Tuesday, March 24, 2015

Random NPC generator

The Random NPC generator is for creating a distribution of plausible NPC scores for GURPS. Right now only 7 NPC's are created at a time due to spacial concerns. The table can be copy and pasted directly into excel if you take the whole table without the buttons. The generator is here.

I hope you find it as useful as I have. I have grown dependent on this personal (personnel) tool. 


When To Use The Generator

This generator was originally designed for differentiating NPC's that all fill the same roll. If they only exist to fight, giving the enemy soldiers all ST 11, Broadsword 12, and HT 10 is just fine. But sometimes the PC's need to interact with the soldiers. Sometimes they've been captured and you need to figure out which soldier is the best to try the jail break on.

Varying the stats of an NPC is inherently humanizing. It makes them stick out as a person, and Players remember who they are and have ways to interact with them. Yes, that can be done with characterization, but stats are an additional help, and they actually have an in game effect. Characters don't grab a random NPC from the family, they look at their resources and pick who is best. Of course, if you don't want NPC's to be paid attention to, don't vary their stats.
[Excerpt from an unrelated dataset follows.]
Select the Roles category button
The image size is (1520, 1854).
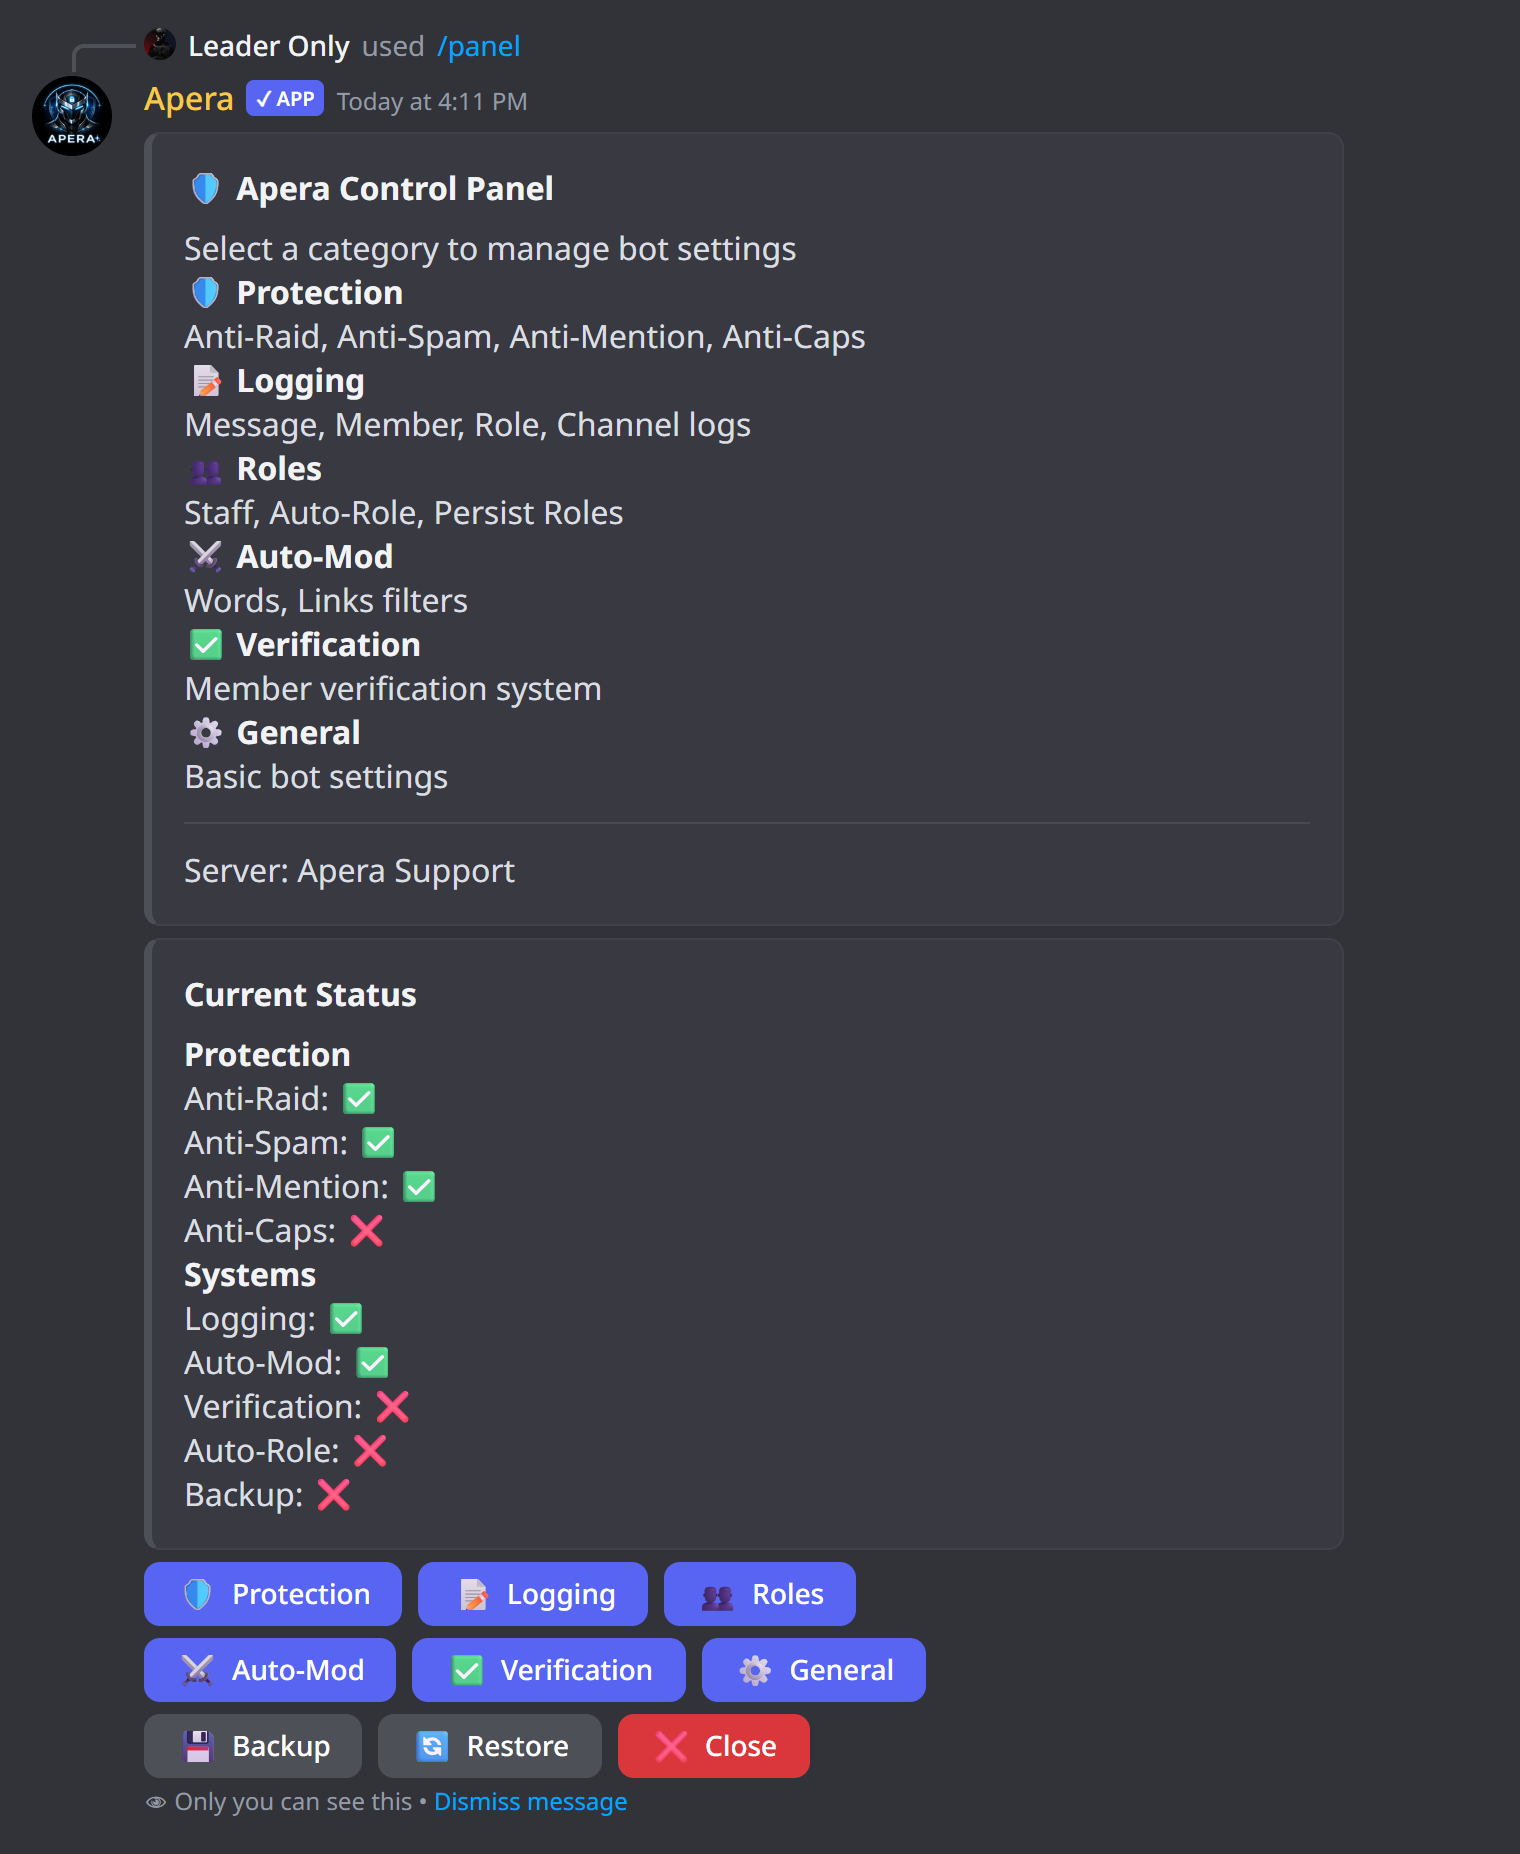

This tool was originally made to for a set of solo campaigns where the PC would run into a group of people who were all pretty much similar, and who had a set of internal politics for the character to navigate -- and eventually move past. The stats gave a framework to build the characters on.

Layering on Templates

Often, you are generating a set of people who fill the same role: the classic example here is a team of soldiers, but it could also be a team of scientists or the crew of a sailing ship. If doing this, simply apply a template to your list of generated NPC's.

Alternatively, if you aren't quite sure what you need out of your template, generate more than you need and pick the best ones. You can simulate the exact level of 'eliteness' by picking the size of your pool. If I want a 'picked' crew, I may choose 5 NPC's out of a set of 10. If I want a group of top notch scientists, I may pick the best 5 out of 25. In this case, 'best' means 'best for the job', not 'highest point value'.

Remember that all types of people do all sorts of things. Sometimes you'll have worse quality NPC's than you expected. This is a role-playing opportunity! perhaps Fred with the low DX really can't hit the broad side of a barn. Or maybe he is crap at most DX things but is aware of his weakness and has more points in riffle than everyone else (which is useful if its floated to another skill). Necessity is mother of invention: be inventive.

This doesn't seem to be centered on 10--

IQ and DX are centered at about 10.5. HT is centered around 10. ST is centred around 10 if you take both and women into account: its skewed to make men larger and women smaller (as per statistics on average human weight distribution).

The skew towards higher numbers is based on GMing tendencies. Most GM's are more liberal about increasing the traits of NPC's rather than decreasing them. I very often give NPC's scores of 11's or 12's, but rarely 9's or almost never 8's. Thus: a 10 is a mildly below average person, while an 11 is mildly above average.